KOCHI: The nationwide strike called jointly by all the major trade unions on September 2 is likely to bring the State to a standstill, with employees of all public and private sector establishments expressing solidarity with the strikers.
The union leaders who met here on Monday said the strike would be a ‘historic’ one, and that the International Labour Organisation and trade unions across the world had taken note of the preparations being made for it. Speaking after the meeting, CITU leader Elamaram Kareem, on behalf of the joint front of the trade unions, requested all sections of society to join the strike, which is scheduled to begin at midnight on September 1 and end by 12:00 am the next day.
“Workers of public and private sector establishments, shops, construction firms, ports, refineries, banks and transporters will join the strike. In Kochi, construction of the Metro Rail will also be affected,” Elamaram Kareem said.
“The Kerala Working Journalists Union has also expressed solidarity with the strike, but the members will not skip work. The State’s IT sector will also be affected,” said Kareem.
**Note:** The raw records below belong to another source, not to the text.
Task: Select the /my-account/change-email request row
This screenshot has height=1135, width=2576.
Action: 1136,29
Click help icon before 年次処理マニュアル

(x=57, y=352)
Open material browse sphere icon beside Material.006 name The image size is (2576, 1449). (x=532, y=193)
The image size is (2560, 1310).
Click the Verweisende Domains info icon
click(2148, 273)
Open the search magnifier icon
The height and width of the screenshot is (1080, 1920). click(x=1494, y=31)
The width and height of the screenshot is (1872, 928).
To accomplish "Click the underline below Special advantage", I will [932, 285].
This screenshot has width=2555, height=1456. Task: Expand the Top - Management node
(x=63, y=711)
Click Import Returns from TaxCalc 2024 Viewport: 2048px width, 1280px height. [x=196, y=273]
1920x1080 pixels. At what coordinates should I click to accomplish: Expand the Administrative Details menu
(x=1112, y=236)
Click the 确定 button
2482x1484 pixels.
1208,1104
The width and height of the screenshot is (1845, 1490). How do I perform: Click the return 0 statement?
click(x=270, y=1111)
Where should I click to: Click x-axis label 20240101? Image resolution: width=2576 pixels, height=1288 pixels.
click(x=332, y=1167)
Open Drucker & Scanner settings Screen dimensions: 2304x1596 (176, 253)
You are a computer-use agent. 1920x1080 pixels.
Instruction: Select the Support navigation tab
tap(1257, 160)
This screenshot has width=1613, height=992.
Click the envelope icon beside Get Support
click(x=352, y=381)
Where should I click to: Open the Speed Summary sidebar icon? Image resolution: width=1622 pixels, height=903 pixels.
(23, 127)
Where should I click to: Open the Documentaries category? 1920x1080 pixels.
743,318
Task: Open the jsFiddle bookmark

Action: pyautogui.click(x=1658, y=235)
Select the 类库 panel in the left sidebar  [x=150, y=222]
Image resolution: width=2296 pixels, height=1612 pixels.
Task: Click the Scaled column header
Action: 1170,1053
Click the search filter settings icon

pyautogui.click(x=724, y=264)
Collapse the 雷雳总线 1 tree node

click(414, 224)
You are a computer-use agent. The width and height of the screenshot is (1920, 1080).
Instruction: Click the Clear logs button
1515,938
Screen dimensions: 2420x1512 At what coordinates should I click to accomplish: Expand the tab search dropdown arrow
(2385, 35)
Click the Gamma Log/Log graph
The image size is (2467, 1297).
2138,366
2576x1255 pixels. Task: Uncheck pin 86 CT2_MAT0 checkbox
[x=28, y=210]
“Meanwhile, the Indian Railway employees, who fully supported the demands of the trade unions, will not be participating in the strike as they have called an indefinite strike in November,” said INTUC leader and joint trade union committee secretary R Chandrashekharan.
“Most of the demands and issues raised by the trade unions are broadly the same as those raised in the 48-hour national strike in February 2013, during the UPA regime. The only difference is that the current list of demands include a plea to the government to roll back the amendments to various labour laws,” said Chandrashekharan.
“The trade unions are deeply worried that the anti-worker policies remain the same, even after the government changed,” Chandrashekharan added.
Bharatiya Mazdoor Sangh state president V Radhakrishnan said Prime Minister Narendra Modi recently met leaders of all the central trade unions - a first such gesture by any Prime Minister in 15 years. But, the discussion did not translate into concrete decisions on the demands raised by the unions.